Уладив квартирный вопрос, я пошел посмотреть город и полюбил его тут же. Многочисленные колледжи – все бывшие монастыри с высокими стенами и роскошными парками. От века к веку, сменяя друг друга, поколенья студентов поддерживают в древних стенах дух вечной молодости. Со слезами б покинул я Оксфорд, не знай, что вернусь очень скоро.
Перед отъездом в Париж я поехал навестить великого князя Михаила Михайловича, брата моего будущего тестя, жившего с семьей в прекрасном именье близ Лондона. Находился он в ссылке с тех пор, как женился на графине Меренберг, внучке Пушкина. Имела она также титул графини Торби. Была она необычайно приветлива и любима лондонцами. Страдала она от мужнина злоязычия. Великий князь день и ночь поносил свою русскую родню. Но с него спрос был невелик, а вот ее жалели. Было у них трое детей: сын по прозвищу Бой и две прехорошенькие девочки Зия и Нэда. Учась в Оксфорде, я часто видел их.
Из Лондона я привез целый скотный двор для Архангельского: быка, четырех коров, шесть поросят и бесчисленное множество кур, петухов и кроликов. Крупный скот я отправил прямо в Дувр на корабль, а клетки с курами и кроликами оставил при себе, поместив их в подвале «Карлтона». Но не смог отказать себе в удовольствии: открыл клетки и выпустил живность! Ну и зрелище! Вмиг пернатые и косые разбежались по гостинице. Куры с петухами порхали и квохтали, кролики визжали и всюду клали кучки. Гостиничная прислуга, как водится ловкая, бегала за ними. Управляющий бушевал, постояльцы разевали рот. Короче, успех полный!
В Париже я провел несколько дней, чтобы повидать друзей, в их числе были Рейнальдо Ган и Франсис де Круассе. Провели мы чудесные музыкальные вечера. Рейнальдо с удовольствием слушал, как я пел, и дал мне несколько дивных своих мелодий.

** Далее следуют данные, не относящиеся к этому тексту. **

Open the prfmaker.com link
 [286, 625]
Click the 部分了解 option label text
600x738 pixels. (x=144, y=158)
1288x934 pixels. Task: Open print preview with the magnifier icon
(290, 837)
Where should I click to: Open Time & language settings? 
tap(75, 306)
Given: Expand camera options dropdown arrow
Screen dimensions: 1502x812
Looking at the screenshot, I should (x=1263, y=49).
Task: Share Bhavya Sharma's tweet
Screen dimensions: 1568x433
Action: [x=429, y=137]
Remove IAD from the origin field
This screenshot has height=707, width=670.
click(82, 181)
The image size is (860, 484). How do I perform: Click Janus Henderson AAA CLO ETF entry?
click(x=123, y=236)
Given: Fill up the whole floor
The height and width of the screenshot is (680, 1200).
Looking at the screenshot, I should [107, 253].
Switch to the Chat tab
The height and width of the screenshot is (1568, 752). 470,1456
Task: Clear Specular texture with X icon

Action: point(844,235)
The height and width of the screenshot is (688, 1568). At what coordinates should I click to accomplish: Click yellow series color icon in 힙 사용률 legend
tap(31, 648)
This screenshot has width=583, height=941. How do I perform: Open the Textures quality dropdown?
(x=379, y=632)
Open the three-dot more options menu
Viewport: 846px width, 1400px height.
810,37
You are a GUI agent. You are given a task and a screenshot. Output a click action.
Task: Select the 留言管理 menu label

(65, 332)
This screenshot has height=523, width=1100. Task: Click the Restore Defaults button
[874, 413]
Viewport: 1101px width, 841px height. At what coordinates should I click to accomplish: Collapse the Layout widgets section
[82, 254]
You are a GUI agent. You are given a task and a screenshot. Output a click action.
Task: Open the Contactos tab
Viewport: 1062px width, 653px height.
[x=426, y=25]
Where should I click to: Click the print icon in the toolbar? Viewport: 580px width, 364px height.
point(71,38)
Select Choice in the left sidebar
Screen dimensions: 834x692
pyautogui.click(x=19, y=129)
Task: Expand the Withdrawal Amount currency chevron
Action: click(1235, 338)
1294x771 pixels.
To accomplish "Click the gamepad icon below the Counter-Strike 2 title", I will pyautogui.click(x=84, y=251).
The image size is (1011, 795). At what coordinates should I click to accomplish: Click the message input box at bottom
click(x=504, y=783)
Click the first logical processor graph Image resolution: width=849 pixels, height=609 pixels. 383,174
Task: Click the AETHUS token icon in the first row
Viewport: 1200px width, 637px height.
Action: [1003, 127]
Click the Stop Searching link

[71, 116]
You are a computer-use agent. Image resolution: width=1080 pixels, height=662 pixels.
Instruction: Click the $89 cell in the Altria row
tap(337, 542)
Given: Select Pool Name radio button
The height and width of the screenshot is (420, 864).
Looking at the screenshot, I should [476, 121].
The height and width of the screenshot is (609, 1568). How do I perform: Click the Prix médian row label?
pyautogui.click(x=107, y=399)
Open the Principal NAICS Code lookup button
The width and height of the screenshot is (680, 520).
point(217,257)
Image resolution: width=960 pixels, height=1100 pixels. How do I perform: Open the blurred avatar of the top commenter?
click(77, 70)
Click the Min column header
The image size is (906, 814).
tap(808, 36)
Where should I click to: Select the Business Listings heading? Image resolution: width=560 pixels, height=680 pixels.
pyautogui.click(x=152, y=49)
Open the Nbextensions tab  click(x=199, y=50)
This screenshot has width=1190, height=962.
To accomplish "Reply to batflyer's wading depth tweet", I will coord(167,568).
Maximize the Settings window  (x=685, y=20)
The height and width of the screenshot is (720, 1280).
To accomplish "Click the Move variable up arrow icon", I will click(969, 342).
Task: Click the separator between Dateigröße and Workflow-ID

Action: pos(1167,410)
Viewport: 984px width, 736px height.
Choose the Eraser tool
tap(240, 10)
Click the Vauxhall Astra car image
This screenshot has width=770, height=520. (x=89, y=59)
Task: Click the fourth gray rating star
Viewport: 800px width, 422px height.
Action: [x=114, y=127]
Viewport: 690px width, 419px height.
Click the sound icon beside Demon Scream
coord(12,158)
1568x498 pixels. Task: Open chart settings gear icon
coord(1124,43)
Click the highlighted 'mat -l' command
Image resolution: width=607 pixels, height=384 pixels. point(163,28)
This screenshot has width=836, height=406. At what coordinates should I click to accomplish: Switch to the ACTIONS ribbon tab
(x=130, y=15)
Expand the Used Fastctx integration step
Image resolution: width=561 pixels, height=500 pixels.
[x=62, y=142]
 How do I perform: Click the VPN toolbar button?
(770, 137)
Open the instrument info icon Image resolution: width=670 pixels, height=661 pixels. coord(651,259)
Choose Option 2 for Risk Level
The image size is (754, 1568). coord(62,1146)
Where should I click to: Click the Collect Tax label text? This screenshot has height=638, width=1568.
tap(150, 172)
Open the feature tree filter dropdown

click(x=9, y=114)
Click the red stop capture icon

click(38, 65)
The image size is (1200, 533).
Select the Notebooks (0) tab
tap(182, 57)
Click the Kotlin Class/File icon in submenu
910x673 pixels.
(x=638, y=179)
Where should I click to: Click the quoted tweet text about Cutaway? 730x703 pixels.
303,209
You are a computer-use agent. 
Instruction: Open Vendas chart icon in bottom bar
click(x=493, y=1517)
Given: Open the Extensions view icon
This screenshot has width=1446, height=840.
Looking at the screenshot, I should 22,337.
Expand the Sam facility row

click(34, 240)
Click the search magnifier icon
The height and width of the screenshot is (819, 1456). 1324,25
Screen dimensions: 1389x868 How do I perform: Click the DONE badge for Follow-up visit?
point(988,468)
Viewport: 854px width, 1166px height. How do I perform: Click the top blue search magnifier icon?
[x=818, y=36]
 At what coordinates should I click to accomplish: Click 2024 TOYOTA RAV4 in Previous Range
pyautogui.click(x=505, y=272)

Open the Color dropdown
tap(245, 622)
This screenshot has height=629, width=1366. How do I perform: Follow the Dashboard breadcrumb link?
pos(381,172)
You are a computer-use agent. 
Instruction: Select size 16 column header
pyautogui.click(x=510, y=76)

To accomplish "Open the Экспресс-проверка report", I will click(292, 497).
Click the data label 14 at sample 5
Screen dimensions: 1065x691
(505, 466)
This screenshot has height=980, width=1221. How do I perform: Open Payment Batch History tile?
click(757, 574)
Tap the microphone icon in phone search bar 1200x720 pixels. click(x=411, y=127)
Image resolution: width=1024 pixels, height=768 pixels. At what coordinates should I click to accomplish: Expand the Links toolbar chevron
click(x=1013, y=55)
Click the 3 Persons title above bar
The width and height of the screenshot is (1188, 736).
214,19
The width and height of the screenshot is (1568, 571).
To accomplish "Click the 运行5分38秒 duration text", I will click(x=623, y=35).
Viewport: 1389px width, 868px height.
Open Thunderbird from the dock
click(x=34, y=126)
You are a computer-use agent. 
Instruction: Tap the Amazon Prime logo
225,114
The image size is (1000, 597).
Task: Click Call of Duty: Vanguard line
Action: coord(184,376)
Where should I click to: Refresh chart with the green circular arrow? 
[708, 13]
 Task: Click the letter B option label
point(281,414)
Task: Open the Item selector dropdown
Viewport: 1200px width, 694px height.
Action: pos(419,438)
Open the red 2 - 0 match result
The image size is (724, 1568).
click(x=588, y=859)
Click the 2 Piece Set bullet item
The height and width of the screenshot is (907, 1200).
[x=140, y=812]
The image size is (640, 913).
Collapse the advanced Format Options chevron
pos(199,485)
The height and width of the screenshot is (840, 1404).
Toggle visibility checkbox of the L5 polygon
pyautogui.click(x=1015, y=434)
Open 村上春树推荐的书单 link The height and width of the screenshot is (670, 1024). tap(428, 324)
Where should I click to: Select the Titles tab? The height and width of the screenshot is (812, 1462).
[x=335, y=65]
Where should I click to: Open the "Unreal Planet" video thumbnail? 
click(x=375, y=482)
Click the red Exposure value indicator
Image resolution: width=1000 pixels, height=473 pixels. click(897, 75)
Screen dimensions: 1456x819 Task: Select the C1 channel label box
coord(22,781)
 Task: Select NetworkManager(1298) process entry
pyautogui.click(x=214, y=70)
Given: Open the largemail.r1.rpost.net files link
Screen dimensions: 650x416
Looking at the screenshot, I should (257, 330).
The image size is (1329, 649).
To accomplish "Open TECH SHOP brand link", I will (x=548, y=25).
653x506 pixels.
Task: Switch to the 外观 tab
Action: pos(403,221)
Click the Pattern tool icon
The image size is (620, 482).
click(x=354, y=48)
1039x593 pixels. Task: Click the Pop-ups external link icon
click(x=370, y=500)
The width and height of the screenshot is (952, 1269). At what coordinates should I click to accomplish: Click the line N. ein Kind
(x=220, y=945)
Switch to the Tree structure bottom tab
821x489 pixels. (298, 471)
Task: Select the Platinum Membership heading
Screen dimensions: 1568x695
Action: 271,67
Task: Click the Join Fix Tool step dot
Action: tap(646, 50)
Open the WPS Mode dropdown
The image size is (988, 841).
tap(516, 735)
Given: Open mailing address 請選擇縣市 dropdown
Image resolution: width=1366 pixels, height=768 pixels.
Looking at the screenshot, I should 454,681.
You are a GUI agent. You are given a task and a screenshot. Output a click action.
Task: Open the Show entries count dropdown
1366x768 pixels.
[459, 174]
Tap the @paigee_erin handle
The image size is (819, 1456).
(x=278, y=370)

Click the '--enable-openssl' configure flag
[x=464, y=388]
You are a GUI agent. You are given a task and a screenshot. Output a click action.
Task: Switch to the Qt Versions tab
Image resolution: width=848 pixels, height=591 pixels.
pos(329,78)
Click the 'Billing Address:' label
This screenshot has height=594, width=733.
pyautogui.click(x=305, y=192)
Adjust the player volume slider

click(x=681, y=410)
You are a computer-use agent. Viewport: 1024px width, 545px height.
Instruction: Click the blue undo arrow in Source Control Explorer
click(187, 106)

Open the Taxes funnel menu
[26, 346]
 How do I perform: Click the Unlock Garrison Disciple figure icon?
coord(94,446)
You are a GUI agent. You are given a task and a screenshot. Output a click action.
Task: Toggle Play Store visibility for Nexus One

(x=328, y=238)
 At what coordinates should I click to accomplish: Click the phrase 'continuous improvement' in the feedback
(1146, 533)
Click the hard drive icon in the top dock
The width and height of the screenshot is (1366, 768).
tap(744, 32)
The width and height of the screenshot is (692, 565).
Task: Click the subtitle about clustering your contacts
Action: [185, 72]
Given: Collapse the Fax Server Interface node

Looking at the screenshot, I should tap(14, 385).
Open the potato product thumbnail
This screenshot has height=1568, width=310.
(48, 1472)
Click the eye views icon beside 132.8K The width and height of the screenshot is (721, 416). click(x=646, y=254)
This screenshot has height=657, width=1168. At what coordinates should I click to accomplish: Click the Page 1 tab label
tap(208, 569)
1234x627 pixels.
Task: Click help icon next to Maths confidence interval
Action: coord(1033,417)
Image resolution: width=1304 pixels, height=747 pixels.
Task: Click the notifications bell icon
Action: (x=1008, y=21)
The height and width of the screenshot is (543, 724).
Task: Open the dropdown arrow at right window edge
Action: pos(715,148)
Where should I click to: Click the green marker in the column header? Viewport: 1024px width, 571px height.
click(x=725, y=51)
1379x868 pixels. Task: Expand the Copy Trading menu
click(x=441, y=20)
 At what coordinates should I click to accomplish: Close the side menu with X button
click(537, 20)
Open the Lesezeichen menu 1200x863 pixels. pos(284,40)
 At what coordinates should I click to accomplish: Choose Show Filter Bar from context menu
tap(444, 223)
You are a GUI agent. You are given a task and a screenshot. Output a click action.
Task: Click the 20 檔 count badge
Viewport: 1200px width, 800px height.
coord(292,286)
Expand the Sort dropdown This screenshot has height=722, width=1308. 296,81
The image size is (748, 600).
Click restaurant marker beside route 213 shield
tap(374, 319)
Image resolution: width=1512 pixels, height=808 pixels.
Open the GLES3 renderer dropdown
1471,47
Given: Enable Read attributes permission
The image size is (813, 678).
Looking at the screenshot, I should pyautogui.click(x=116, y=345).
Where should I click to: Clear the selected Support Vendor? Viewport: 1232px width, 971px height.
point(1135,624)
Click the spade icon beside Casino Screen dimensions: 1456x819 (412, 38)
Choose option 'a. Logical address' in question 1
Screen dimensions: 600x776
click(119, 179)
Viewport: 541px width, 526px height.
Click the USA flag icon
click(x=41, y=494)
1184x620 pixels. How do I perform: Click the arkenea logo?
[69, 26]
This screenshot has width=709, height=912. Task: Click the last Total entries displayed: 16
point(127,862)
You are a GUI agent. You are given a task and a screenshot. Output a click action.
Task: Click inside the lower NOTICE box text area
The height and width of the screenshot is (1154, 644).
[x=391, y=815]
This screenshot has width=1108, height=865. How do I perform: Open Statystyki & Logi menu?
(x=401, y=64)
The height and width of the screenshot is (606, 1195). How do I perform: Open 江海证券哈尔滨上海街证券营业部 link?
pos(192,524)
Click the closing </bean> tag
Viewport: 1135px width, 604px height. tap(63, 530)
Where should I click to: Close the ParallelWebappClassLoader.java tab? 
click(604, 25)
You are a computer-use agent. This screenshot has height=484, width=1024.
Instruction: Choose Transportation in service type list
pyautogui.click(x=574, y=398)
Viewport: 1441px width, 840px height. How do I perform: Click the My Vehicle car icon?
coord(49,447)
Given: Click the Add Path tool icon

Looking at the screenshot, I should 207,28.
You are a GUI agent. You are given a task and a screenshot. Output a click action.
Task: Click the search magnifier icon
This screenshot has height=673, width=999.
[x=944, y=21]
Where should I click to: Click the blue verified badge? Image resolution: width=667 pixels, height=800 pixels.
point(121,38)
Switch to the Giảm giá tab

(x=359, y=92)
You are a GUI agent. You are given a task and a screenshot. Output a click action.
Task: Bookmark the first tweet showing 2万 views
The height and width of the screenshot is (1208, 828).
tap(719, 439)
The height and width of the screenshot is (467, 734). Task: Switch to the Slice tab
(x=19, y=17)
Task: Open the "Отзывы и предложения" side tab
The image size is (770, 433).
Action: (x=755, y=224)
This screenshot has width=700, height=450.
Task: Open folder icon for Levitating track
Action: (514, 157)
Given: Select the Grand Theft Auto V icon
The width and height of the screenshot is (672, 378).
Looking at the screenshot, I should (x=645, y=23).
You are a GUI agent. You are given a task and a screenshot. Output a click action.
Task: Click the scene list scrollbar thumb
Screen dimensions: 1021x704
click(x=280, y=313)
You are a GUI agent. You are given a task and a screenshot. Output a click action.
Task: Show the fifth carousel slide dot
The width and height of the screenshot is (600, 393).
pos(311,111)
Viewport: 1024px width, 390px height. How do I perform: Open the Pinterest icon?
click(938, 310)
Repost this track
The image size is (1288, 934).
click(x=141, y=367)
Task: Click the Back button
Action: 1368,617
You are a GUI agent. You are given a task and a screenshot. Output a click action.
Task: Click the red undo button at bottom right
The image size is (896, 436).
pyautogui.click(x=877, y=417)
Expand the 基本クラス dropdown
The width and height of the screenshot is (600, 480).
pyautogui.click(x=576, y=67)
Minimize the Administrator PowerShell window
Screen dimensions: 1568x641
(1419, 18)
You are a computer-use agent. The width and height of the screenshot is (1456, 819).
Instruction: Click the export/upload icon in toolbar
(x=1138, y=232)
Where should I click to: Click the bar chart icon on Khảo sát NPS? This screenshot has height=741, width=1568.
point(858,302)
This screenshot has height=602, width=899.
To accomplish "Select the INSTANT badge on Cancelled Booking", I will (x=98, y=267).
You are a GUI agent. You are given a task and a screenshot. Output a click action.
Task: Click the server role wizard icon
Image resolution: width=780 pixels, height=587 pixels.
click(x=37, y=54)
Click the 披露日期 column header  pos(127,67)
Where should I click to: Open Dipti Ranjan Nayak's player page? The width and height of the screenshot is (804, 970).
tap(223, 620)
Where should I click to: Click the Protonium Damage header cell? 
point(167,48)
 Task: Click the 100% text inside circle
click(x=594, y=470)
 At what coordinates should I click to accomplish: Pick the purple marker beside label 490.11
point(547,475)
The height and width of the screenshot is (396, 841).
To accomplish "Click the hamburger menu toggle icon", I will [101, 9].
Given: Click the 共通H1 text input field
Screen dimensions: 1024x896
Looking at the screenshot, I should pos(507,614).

В Россию я вернулся полный сил и планов. Отец с матерью находились в тот момент в Царском Селе. Мать успела успокоиться и смириться. Великий князь Дмитрий жаждал услышать подробности путешествия. Императрица, в ту пору еще в дружбе с матушкой, часто захаживала к нам. Она тоже подолгу расспрашивала меня об Англии и о сестре, принцессе Виктории. Я не стал ей говорить, как тревожит принцессу ее увлеченье Распутиным. Вскоре я уехал с родителями в Москву и снова стал ходить в больницу к чахоточным. Больные сменились, но врачи и сиделки остались те же, и я рад был встретиться с ними. Часто виделся я и с великой княгиней Елизаветой Федоровной. И опять часами говорил с ней.